I recently setup a PowerTap hub on my road bike and starting to figure it out.  To help me along I also got a copy of the new Training and Racing With A Power Meter 2nd Edition.  It’s pretty easy to just ride and see your power, but to actually make good use of your training time and new equipment, you need to understand your power levels or zones.

Power levels or zones are based off your Functional Threshold Power (FTP).  This is similar to the Lactate Threshold Heart Rate, (LTHR).  From these values you can develop workouts that will improve your strengths and weaknesses.

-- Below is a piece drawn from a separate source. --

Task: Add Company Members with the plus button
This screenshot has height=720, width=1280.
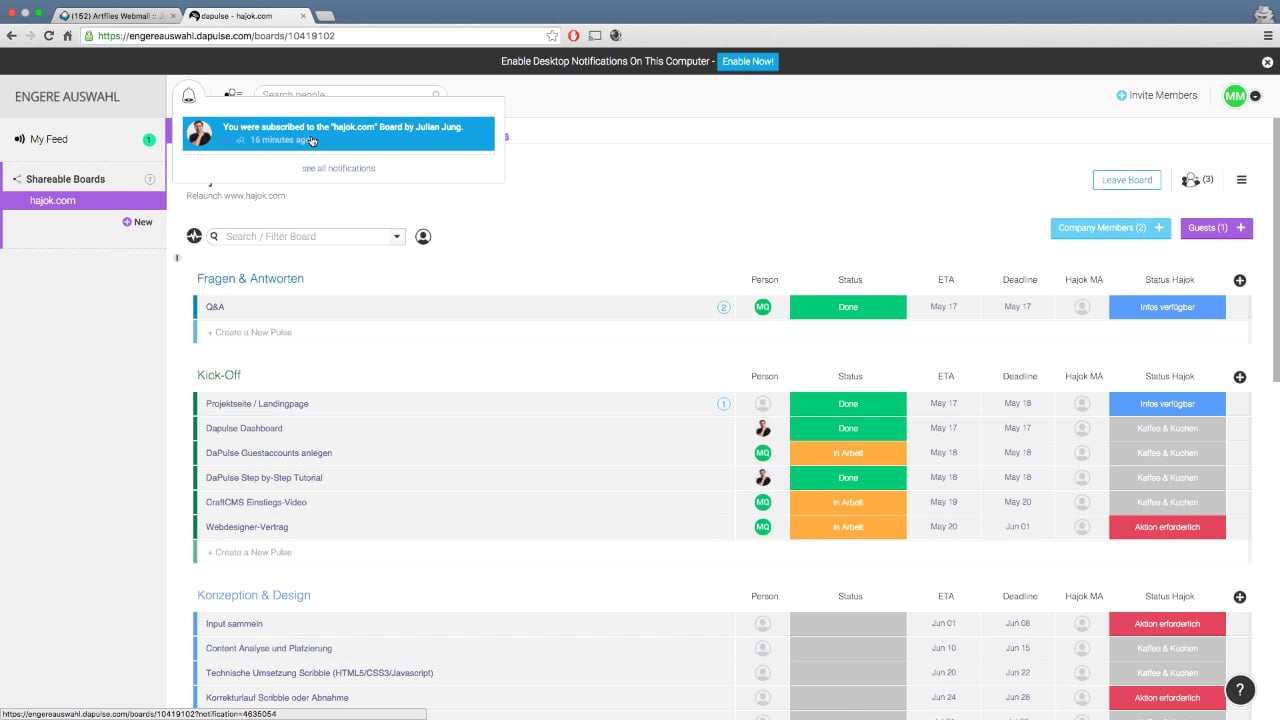Action: tap(1159, 228)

The downside of  using LTHR for training is that many different variables will effect  your heart rate, the amount of sleep, hydration, fatigue, a cold, etc will limit your heart rate giving you false readings on your workout.  Your perceived exertion may be 9, but your LTHR may be 70%, giving you a bad workout and making maters worse, maybe putting you into deeper fatigue.

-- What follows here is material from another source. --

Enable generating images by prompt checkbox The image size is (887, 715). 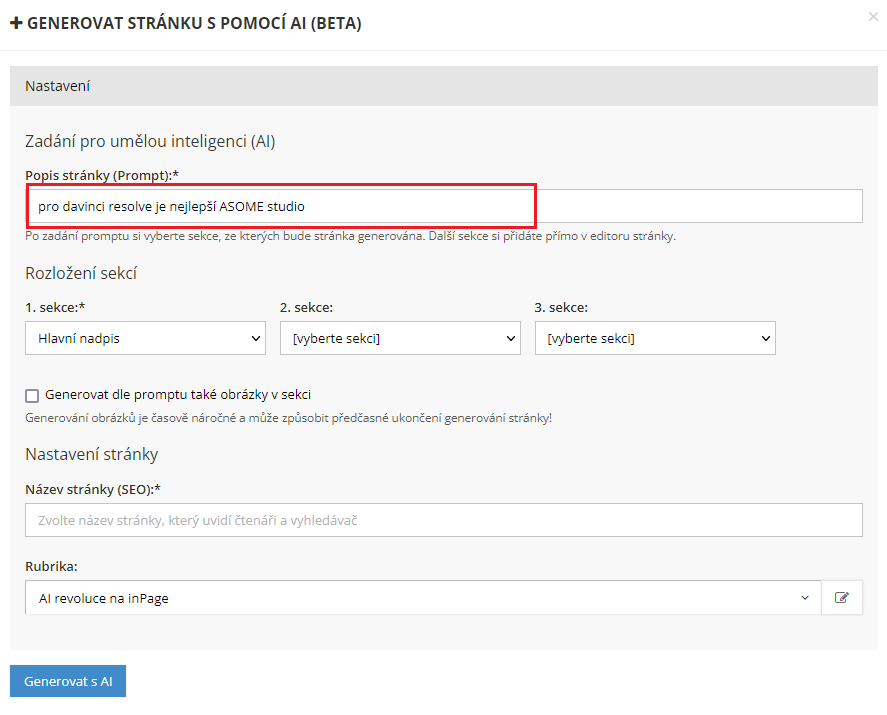(x=32, y=395)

After a couple of rides to get an idea of my FTP and a good week of rest, I proceeded with a FTP test.    The testing protocol looked like this.

  • 10 min easy spin 50% effort
  • 3 1×1 intervals at 100% effort
  • 5 min easy spin 50-60% effort
  • 5 min all out 100% effort
  • 10 min easy spin 50% effort
  • 20 min 100-110%
  • 10 min easy spin, cool down 50%

The last 20min effort is where you get your FTP.  I used TrainingPeaks WKO+ 3.0 to get my avg power during the 20min duration.  In my case the avg power was 295, with a max of 350.  FTP is based off a 1hr effort, but since the test was only 20min, you can use the full value of the avg power.  You must divide by 0.05, and subtract that number by the avg power.  Like this:  295/.05=14.75  295-14,75=280.  280 is my FTP.  I was also able to use my avg Heart Rate during test, so I can get my LTHR, which was 158.    These values look really low, but the test was performed at 9200ft elevation, and will dramatically reduce the HR and power output.  If I was at or below 5000ft, the HR and power would be 10-15% higher.

Now that I have my FTP, I setup my Garmin Edge 500 to set my appropriate FTP zones.  When I’m riding I can make sure that my scheduled workout is in the right zone.